* **What the task asks**: Starting at the line that contains "Given: Open Detalles under Amérian Plus +", write out every line to the end of the records below exactly, and leave out the pictures.
-.-.-
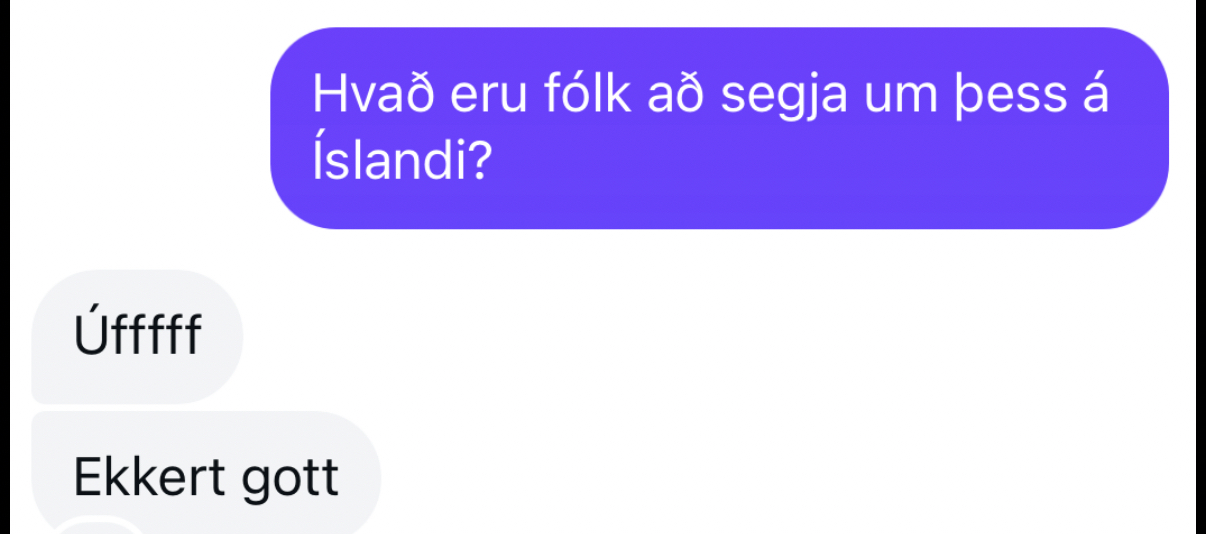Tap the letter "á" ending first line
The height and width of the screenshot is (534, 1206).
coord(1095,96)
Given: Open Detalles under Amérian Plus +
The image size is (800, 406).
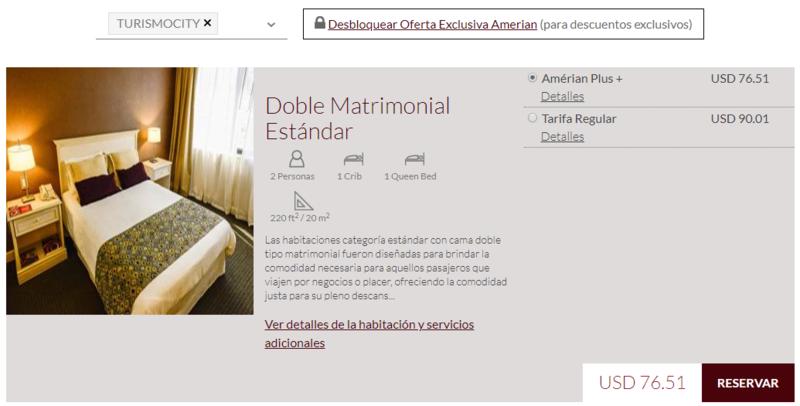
-.-.-
* **Answer**:
Given: Open Detalles under Amérian Plus +
The image size is (800, 406).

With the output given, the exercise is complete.